Catherine Côté. – Brébeuf. – Montréal : Triptyque, 2020. – 236 pages.
Polar
Résumé :
Montréal, automne 1947. Léopold Gauthier,
vétéran de la Seconde Guerre mondiale et ancien détective de la Sûreté de
Montréal, a de la difficulté à réintégrer la vie civile. Après sept ans
d'absence, Léopold devrait être heureux de son retour, de revoir sa conjointe
Suzanne... mais quelque chose cloche.
Lorsqu'on demande à Marcus O'Malley, l'ancien
partenaire de Léopold, d'enquêter sur le meurtre brutal d'un étudiant du
collège Jean-de-Brébeuf, Marcus prie son vieil ami de lui prêter main-forte.
Suzanne Gauthier, devenue reporter de crimes au Montréal-Matin, encourage
Léopold à accepter l'offre de Marcus.
S'improvisant détective privé, Léopold se
joint donc à Marcus. Mais lorsque les victimes commencent à se multiplier,
l'enquête se transforme en course contre la montre pour arrêter le tueur qui
cible les élèves des collèges de Montréal...
Commentaires :
J’avais bien aimé Femmes
de désordre (2023). Comme on annonce une trilogie aux enquêtes de Léopold
Gauthier, j’ai décidé de remonter aux sources avec Brébeuf, le premier roman
policier de l’auteure montréalaise Catherine Côté.

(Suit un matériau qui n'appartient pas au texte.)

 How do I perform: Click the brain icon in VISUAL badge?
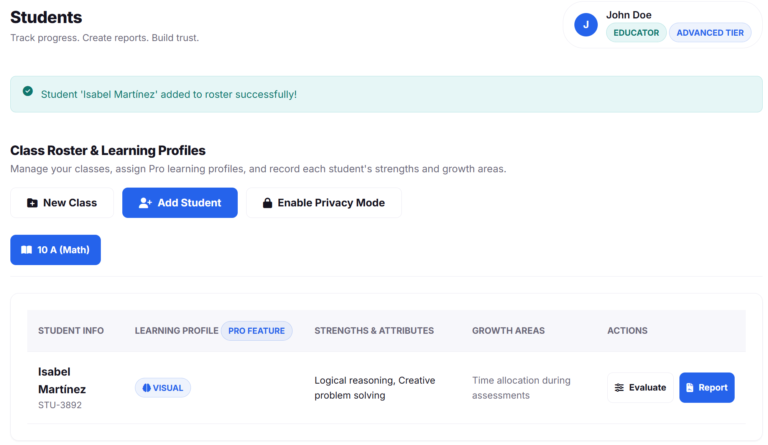point(146,388)
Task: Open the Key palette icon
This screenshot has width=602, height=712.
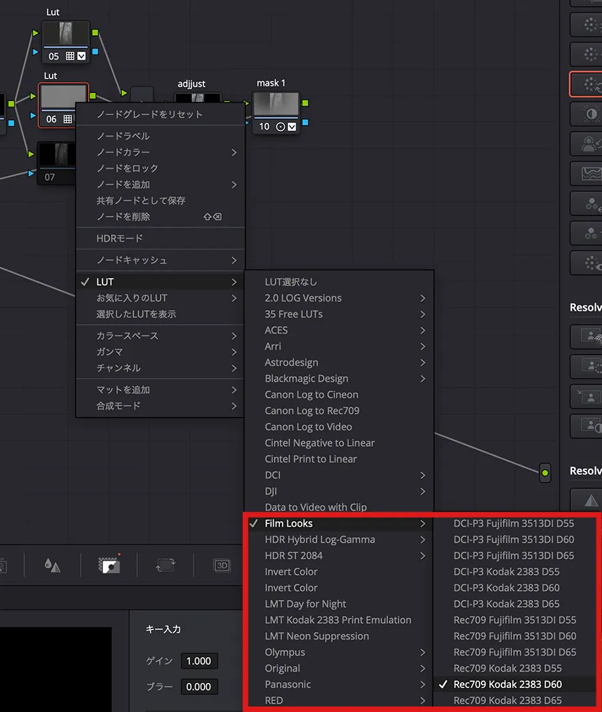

En 1947, pendant sept jours, du lundi au
dimanche, les événements entourant une série de meurtres sont racontés,
ponctués par des intermèdes d’une consultation de Gauthier dans le bureau d’un
psychologue le lundi entre 9 et 10 heures, où la trotteuse de la pendule « est coincée, elle oscille sans cesse
au-dessus de la même seconde. Comme si le temps ne passait plus vraiment,
qu’ils stagnait depuis un moment déjà ». Une belle association avec l’état
d’âme du héros imaginé par Catherine Côté, de retour du front après six ans d’absence,
indemne physiquement, mais confronté à ses cauchemars post-traumatiques :
« Vers la fin de la guerre, il ne dormait
presque plus. Les Fusiliers se frayaient un chemin jusqu'à Berlin, libérant
village après village. Avec son unité, Léopold vivait dans des maisons
réquisitionnées par l'armée, en dedans, au sec, au chaud.
Il pouvait prendre
des douches et il aurait pu se reposer, mais il passait plutôt la nuit à fixer
le plafond et à penser à Suzanne et à se dire qu'il avait hâte de rentrer. Mais
quand la guerre s'est terminée, il s'est aperçu qu'il avait perdu les plus
belles années de sa vie en Europe, sans trop savoir pour quoi, et qu'il n'était
pas prêt à rentrer à Montréal, à revoir ses proches, à répondre à leurs
questions. »
Dans Brébeuf,
l’intrigue policière joue un rôle secondaire. Et sa résolution n’a rien de
spectaculaire. L’auteure montréalaise s’est davantage concentrée sur transformations
majeures de la société canadienne-française dans les années glauques d’après-guerre.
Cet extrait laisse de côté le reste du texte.